Mifid II, as it’s known, aims to tighten rules on the derivatives markets to curb speculative investment and protect investors’ interests. Mifid II was one of a number of pieces of financial legislation rubber- stamped this week by the European Parliament, which meets for its final session before elections in less than six weeks.
Unsurprisingly, in light of the financial crisis, EU legislation and policymaking have been dominated by financial regulation in the past five years. Outgoing internal markets commissioner Michel Barnier, who is running himself in next month's elections, has spearheaded a raft of measures since succeeding Charlie McCreevy in the role in 2009, much to the annoyance of some in the financial services and banking industry.
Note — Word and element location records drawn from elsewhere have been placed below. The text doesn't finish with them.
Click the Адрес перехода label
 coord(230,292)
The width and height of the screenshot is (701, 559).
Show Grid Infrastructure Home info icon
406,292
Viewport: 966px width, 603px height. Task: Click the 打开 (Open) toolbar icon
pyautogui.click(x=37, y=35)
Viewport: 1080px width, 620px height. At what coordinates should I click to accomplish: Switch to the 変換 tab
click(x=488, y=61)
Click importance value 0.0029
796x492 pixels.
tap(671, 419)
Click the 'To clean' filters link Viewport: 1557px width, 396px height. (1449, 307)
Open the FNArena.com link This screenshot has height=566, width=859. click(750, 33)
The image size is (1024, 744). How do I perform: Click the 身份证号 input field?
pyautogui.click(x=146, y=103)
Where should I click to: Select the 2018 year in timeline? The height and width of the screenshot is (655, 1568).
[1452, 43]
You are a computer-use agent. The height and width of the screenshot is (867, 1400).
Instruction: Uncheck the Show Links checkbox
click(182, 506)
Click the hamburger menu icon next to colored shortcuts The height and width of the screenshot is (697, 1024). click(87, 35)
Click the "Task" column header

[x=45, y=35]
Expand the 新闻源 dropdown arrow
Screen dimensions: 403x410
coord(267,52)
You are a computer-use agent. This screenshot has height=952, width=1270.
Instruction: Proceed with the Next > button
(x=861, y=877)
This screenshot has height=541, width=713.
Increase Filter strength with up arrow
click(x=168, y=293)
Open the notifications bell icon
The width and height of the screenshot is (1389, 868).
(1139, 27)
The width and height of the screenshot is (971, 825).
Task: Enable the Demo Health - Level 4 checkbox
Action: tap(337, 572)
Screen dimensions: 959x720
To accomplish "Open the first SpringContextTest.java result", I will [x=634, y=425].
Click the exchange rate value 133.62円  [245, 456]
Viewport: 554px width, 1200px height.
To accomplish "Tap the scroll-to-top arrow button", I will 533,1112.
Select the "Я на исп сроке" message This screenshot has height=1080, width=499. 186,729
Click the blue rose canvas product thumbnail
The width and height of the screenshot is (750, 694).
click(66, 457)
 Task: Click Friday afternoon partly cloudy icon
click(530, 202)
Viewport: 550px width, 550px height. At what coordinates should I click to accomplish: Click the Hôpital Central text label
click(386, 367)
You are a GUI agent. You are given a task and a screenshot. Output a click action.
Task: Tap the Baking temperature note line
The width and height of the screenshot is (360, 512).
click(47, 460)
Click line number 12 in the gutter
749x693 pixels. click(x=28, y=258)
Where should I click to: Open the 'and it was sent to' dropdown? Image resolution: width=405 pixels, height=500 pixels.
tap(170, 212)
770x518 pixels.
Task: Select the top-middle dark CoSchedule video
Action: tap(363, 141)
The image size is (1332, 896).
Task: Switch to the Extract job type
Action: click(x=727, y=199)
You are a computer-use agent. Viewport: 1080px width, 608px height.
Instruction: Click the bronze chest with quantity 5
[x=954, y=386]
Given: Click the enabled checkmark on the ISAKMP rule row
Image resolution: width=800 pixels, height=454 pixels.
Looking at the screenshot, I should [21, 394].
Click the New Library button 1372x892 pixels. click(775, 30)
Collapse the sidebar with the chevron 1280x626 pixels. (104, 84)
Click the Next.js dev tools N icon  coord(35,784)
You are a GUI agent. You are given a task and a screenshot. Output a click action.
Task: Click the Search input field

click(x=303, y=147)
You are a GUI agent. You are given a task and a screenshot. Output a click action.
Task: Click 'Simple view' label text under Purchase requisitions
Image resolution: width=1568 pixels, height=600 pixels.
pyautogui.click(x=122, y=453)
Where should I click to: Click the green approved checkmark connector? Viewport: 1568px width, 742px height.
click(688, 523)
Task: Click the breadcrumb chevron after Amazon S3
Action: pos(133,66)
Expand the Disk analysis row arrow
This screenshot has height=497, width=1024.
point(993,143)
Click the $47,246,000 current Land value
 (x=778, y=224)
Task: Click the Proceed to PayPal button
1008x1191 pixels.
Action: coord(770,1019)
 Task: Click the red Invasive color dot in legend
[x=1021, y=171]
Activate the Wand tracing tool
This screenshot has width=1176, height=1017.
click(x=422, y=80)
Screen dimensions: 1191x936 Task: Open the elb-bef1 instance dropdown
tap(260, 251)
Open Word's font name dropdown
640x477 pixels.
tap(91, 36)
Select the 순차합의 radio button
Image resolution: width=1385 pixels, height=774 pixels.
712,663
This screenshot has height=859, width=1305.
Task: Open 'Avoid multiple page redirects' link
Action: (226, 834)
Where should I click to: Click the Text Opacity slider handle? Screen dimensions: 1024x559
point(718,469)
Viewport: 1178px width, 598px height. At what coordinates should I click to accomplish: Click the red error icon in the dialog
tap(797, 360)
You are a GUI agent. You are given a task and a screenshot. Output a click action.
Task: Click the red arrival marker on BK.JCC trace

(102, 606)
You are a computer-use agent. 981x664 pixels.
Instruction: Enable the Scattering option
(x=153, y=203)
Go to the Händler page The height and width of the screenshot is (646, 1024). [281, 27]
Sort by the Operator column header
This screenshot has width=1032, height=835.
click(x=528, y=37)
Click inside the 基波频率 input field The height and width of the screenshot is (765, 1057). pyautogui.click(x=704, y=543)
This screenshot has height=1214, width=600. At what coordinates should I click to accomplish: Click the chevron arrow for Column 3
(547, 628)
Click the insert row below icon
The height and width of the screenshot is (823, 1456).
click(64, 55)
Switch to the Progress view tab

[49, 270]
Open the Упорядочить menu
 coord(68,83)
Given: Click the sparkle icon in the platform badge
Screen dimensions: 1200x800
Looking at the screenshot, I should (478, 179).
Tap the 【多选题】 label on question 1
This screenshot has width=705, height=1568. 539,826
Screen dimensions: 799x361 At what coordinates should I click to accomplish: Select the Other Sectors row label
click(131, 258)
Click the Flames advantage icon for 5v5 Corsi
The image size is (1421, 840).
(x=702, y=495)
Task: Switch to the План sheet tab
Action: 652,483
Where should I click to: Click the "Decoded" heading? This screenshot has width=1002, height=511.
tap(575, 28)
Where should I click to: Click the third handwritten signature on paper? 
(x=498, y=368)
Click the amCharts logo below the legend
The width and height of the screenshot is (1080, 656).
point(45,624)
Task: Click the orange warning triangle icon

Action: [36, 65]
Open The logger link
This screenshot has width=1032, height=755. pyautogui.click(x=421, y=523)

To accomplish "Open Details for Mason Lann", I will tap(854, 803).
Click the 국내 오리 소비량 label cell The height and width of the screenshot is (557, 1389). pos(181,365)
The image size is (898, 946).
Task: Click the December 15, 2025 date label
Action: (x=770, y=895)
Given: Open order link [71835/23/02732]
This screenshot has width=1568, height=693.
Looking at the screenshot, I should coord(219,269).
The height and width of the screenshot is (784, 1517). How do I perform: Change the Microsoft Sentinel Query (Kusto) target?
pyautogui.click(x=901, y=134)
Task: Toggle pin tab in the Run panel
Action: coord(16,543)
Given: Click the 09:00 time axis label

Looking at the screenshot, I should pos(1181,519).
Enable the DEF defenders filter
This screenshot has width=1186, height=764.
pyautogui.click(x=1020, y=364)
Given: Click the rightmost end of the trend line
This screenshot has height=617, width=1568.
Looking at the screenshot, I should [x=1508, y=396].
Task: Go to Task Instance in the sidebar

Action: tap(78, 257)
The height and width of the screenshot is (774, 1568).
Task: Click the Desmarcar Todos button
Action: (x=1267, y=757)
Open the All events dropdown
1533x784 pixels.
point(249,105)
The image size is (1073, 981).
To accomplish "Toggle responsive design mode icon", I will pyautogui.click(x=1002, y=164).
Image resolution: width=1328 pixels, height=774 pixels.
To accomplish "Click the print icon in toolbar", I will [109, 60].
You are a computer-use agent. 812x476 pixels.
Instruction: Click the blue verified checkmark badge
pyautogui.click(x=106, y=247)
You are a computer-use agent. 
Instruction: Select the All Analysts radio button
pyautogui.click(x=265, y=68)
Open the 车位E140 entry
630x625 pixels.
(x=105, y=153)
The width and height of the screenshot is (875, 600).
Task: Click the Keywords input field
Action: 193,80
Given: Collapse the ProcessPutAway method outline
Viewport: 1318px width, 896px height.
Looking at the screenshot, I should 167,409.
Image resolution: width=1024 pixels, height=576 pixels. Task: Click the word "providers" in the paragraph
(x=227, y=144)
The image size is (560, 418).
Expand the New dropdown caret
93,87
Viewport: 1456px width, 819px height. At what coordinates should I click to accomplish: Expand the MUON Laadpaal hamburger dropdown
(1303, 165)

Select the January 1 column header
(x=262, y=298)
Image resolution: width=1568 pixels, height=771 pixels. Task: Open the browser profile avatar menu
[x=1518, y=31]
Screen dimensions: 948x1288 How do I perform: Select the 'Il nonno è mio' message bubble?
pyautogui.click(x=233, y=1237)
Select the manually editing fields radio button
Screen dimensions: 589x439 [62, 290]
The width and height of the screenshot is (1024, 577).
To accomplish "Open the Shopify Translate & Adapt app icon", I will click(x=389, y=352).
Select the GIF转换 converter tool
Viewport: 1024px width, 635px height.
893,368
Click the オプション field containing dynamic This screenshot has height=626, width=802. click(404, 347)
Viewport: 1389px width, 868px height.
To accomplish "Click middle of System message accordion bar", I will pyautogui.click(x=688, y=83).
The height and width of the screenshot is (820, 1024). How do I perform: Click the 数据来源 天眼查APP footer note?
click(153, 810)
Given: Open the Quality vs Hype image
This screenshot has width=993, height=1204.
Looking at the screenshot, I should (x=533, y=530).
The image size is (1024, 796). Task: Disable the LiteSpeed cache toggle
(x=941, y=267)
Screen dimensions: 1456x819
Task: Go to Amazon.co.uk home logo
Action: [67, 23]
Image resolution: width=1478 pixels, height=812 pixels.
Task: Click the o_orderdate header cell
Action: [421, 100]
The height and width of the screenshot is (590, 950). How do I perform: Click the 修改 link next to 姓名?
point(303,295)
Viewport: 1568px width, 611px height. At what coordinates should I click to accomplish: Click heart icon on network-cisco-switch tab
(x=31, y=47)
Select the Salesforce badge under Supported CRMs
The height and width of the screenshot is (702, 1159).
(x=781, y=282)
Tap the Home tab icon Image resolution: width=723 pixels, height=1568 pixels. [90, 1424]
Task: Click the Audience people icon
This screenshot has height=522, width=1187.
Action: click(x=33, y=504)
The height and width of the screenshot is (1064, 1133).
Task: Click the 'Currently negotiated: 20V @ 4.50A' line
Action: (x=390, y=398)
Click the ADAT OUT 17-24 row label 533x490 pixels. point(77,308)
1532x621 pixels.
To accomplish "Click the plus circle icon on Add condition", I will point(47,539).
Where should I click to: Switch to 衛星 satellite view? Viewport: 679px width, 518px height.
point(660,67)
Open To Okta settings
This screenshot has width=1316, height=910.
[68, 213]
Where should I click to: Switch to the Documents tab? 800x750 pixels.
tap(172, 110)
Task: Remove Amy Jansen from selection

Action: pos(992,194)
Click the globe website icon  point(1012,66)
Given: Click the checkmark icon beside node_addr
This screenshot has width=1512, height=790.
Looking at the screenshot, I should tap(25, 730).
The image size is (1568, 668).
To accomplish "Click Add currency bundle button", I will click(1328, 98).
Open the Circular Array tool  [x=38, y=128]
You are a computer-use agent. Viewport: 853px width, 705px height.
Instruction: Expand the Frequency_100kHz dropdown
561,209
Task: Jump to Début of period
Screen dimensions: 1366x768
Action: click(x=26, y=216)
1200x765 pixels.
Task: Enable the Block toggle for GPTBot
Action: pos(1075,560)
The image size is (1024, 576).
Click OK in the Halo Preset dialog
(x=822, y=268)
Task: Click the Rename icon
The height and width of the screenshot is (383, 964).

New proposals on auditing, regulation of Ucits funds and consumer-friendly measures such as the right of all EU citizens, even those without a fixed address, to open bank accounts, have been pushed through in the last few weeks.
Most significant has been the new legislation on banking union. Following the announcement of the euro zone’s plan for an integrated banking system in June 2012, MEPs signed off on three of the most important elements yesterday – the banking recovery and resolution directive (BRRD), the single resolution mechanism and confirmation of the EU- wide guarantee scheme for deposits under €100,000.
Interconnected
All are interconnected: the single resolution mechanism, which will deal with the wind- up of troubled banks, will effectively implement the BRRD rules, which envisage a strict hierarchy of bank creditors to be "bailed-in" should a bank run into trouble, in a bid to avoid the burden of future bank bailouts falling on taxpayers.
The deposit guarantee scheme – which was exposed as dangerously uncertain 13 months ago during the Cypriot bailout, when deposits of under €100,000 were initially burned – has now been incorporated into these new bail-in rules, which ensure deposits under €100,000 will never be touched in the event of a bank wind-down.
The fun isn’t over yet, however, as officials tackle the business of establishing the fund, particularly the legal challenge involved in the inter-governmental agreement that will govern how banks contributions to the €55 billion single resolution fund will be paid.